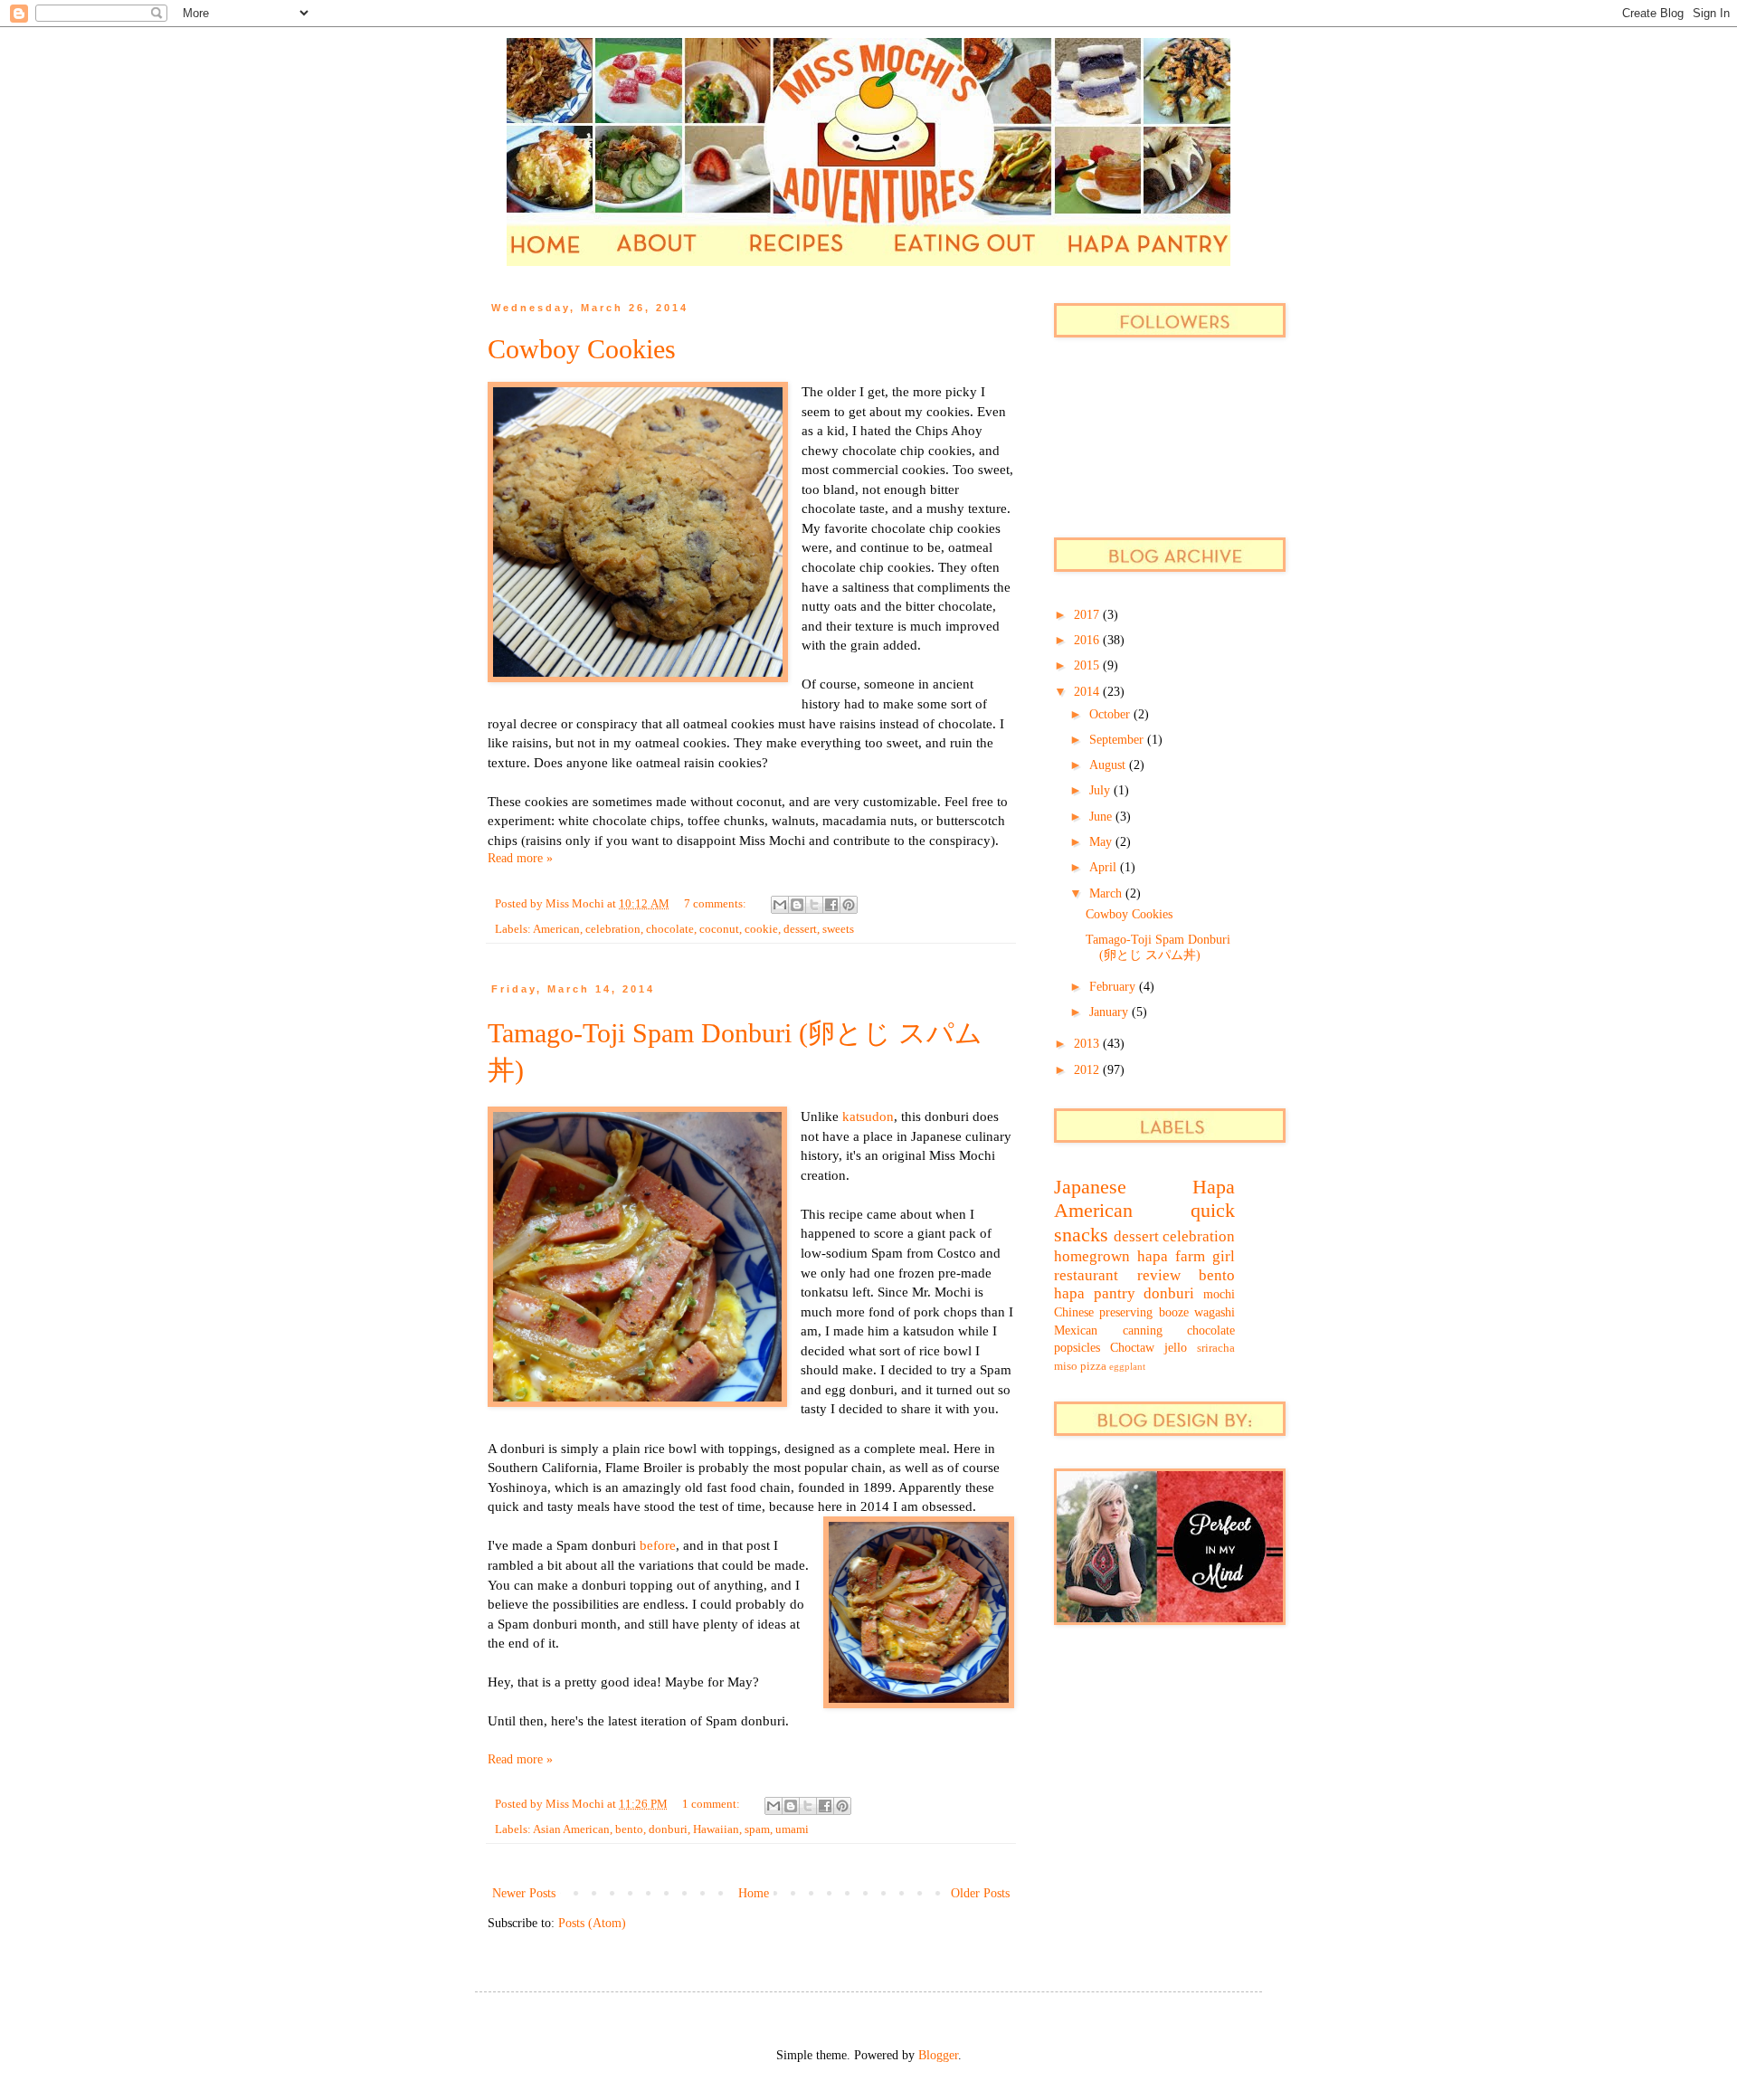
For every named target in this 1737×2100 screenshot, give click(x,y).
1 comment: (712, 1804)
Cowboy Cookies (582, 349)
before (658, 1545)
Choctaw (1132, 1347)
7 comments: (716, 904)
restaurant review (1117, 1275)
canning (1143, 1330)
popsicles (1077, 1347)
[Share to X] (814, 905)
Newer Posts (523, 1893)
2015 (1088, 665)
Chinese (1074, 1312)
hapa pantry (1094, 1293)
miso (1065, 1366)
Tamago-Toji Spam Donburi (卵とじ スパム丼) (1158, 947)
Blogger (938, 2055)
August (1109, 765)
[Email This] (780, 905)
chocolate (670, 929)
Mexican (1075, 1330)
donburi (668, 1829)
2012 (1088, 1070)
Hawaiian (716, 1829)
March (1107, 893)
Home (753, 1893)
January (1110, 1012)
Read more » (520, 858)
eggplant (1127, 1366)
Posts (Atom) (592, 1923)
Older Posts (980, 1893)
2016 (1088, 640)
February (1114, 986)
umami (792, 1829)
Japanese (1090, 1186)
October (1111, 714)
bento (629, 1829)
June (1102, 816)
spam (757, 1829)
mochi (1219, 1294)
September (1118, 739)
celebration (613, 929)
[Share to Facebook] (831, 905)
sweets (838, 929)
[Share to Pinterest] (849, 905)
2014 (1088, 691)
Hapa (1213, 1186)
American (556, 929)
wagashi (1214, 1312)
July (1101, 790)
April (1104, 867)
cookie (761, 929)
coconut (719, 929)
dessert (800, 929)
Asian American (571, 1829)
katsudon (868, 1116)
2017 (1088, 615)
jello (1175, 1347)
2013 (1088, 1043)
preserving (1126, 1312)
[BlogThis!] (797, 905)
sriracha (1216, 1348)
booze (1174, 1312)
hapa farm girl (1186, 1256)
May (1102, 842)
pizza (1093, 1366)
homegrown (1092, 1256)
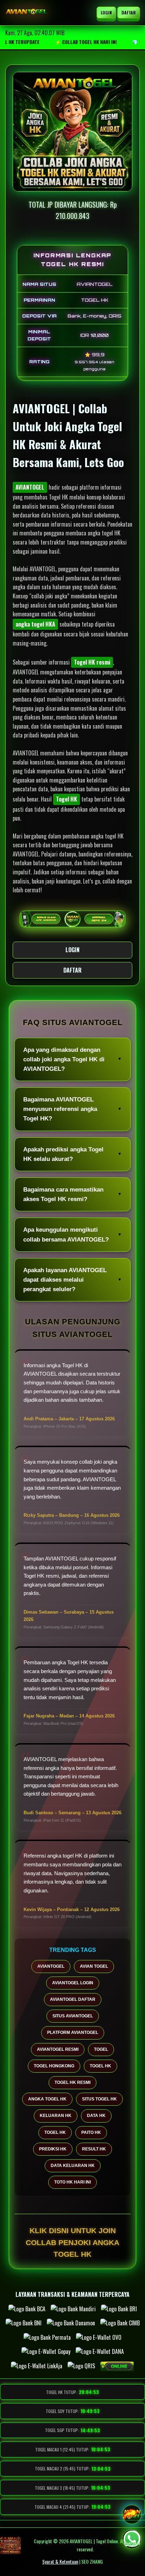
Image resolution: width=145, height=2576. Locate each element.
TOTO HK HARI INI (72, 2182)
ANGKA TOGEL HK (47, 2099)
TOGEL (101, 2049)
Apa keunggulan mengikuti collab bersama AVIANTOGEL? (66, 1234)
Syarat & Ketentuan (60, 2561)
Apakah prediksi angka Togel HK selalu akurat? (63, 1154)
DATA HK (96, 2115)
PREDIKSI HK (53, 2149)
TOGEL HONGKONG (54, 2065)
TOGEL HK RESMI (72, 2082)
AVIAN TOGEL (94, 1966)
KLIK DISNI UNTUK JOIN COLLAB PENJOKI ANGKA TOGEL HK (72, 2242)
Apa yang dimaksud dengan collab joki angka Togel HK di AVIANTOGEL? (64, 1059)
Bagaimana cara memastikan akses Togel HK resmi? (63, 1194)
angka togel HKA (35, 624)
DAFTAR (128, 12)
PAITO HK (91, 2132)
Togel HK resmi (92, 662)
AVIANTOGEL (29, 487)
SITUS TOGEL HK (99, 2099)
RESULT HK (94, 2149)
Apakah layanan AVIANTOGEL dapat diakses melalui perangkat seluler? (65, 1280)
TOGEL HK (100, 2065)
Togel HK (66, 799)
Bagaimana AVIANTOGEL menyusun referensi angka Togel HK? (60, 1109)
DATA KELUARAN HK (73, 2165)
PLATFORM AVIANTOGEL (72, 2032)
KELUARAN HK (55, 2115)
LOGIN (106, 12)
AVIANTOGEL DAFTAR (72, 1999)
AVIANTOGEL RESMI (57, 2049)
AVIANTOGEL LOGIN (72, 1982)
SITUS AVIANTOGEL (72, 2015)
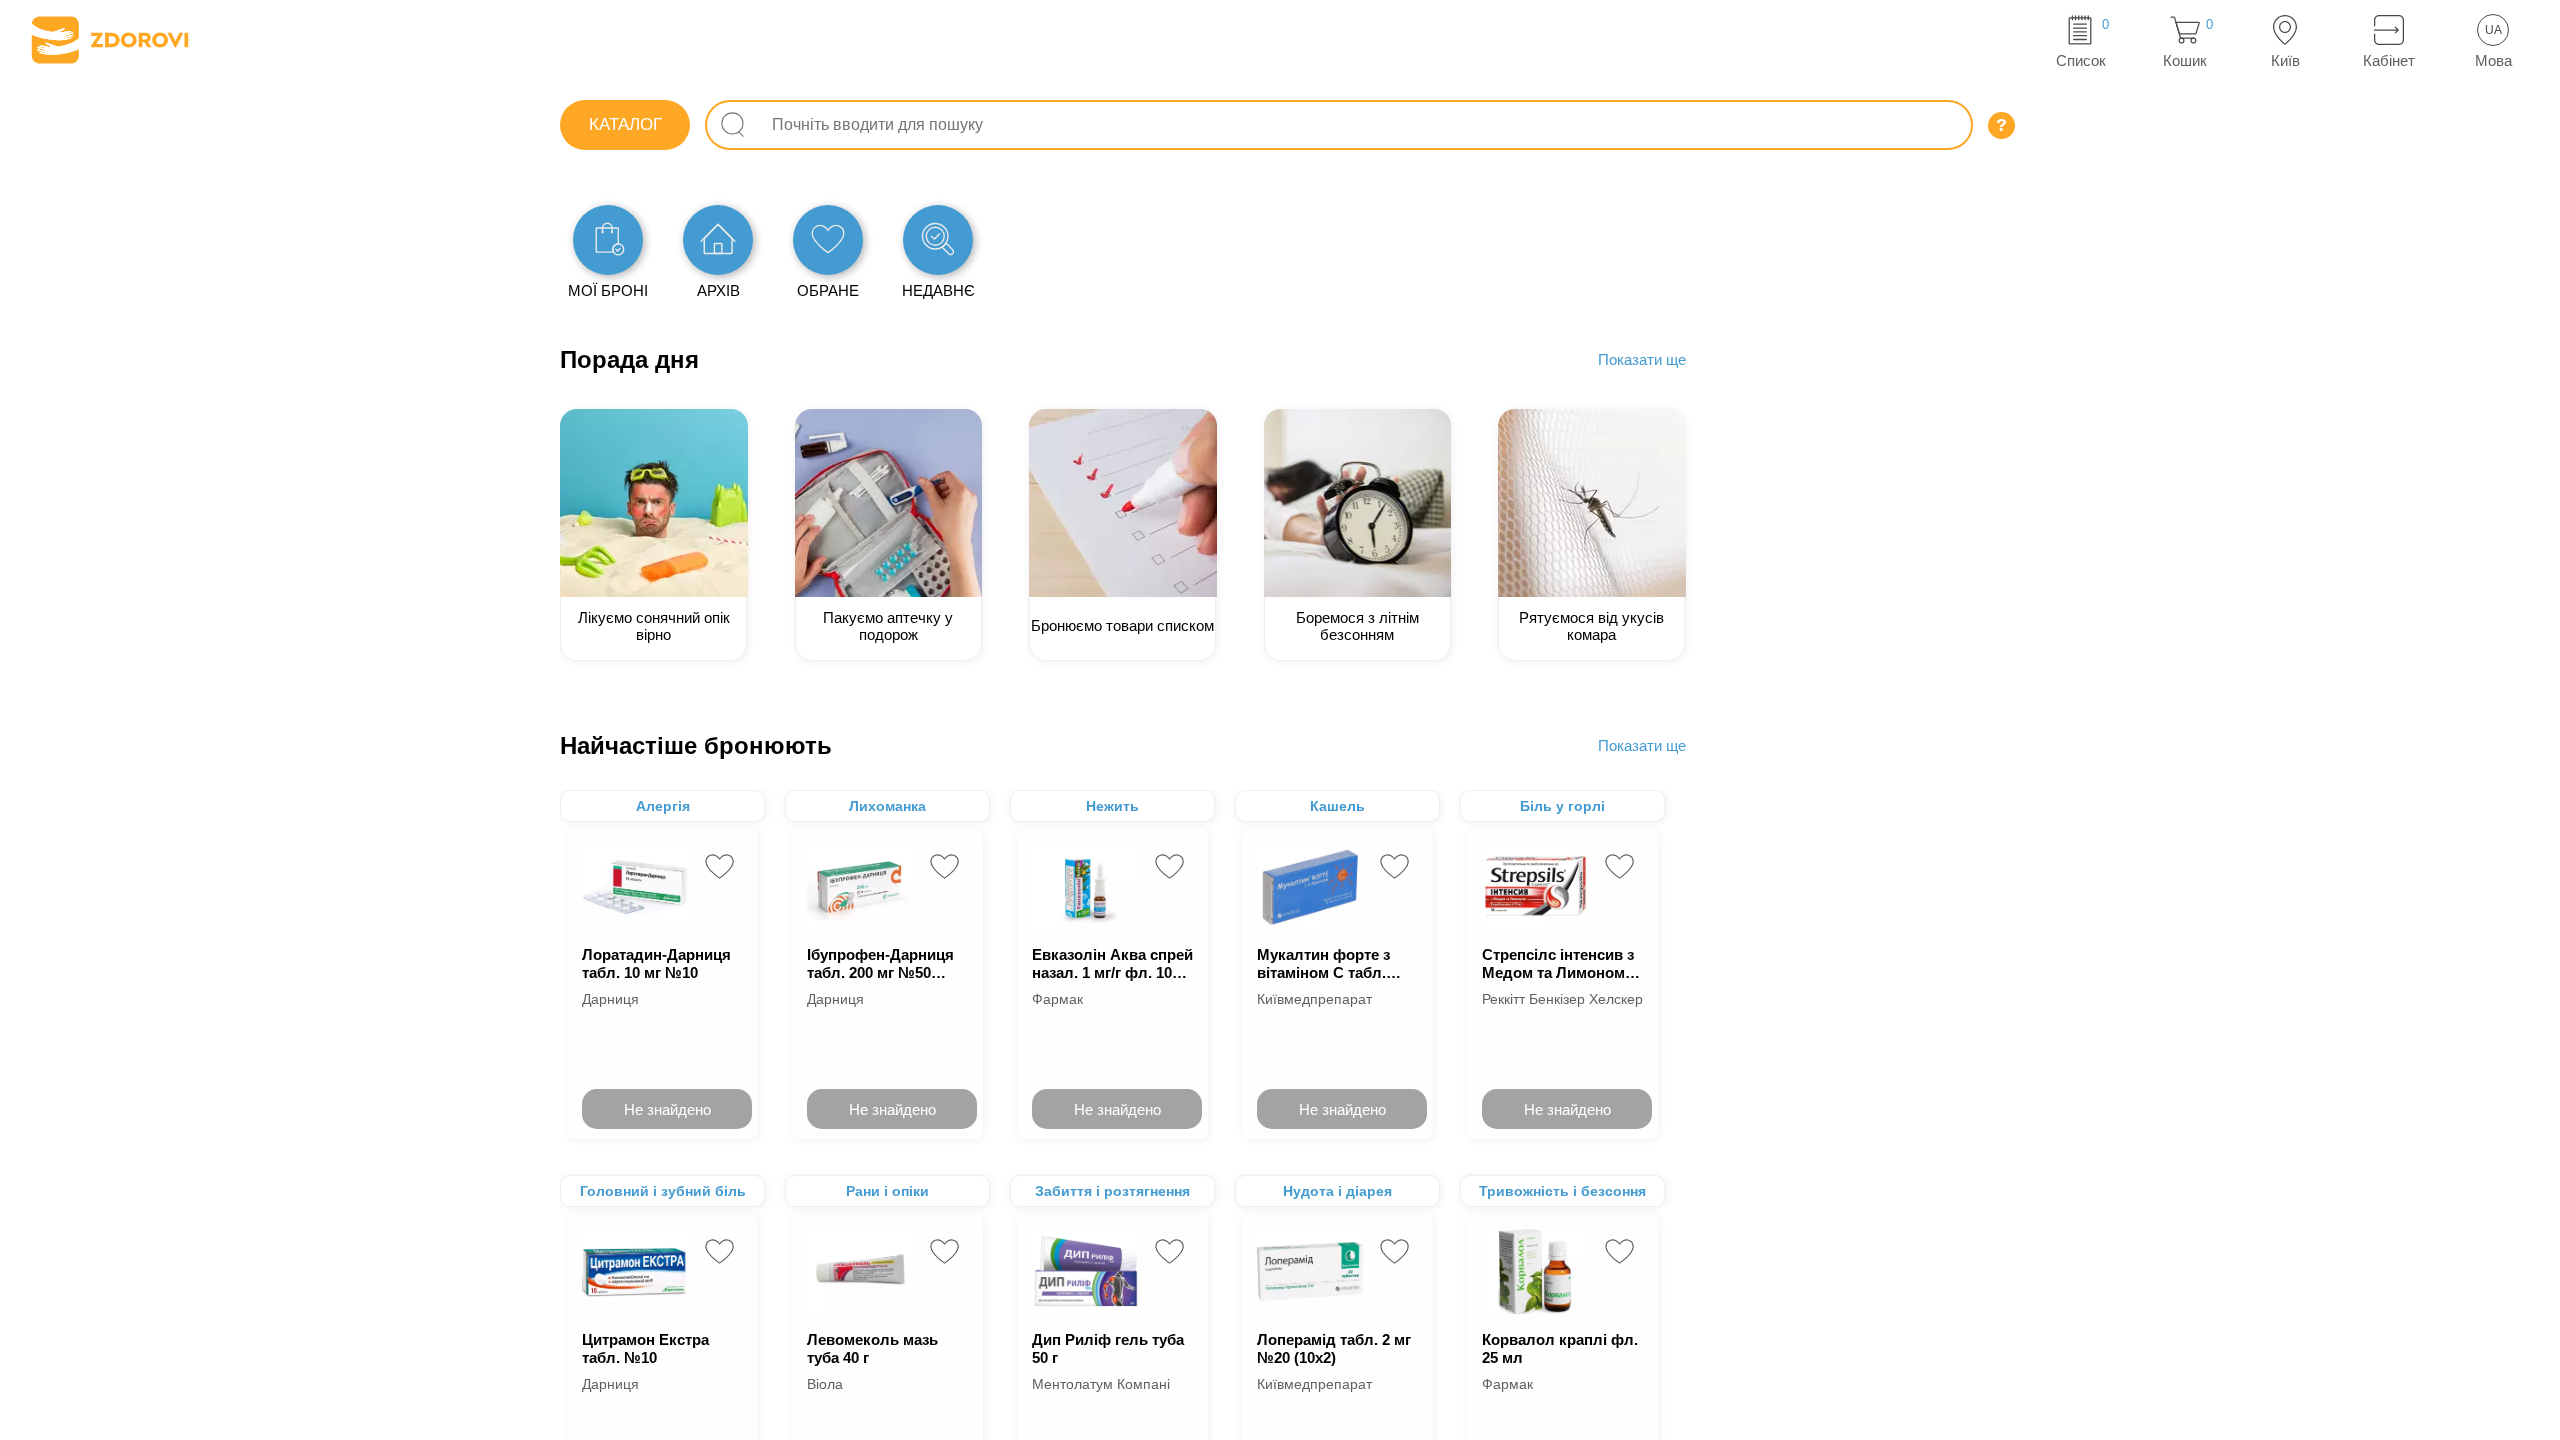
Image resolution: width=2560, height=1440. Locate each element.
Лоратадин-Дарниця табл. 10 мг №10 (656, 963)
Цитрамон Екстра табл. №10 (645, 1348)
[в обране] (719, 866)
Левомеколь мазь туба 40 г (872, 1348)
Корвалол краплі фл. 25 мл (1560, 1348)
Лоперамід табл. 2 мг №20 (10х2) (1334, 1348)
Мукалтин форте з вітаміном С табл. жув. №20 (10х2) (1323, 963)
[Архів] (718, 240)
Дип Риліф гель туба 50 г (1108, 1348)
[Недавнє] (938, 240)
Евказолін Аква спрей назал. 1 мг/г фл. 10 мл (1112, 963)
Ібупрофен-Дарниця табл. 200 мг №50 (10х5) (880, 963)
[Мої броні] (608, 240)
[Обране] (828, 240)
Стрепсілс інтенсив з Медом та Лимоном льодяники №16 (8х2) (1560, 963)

## Task item
Word for word, restate the lines above from the first through the one that contains "popsicles (1077, 1347)", and exclude all pictures.

## Finished exercise
For every named target in this 1737×2100 screenshot, give click(x,y).
1 comment: (712, 1804)
Cowboy Cookies (582, 349)
before (658, 1545)
Choctaw (1132, 1347)
7 comments: (716, 904)
restaurant review (1117, 1275)
canning (1143, 1330)
popsicles (1077, 1347)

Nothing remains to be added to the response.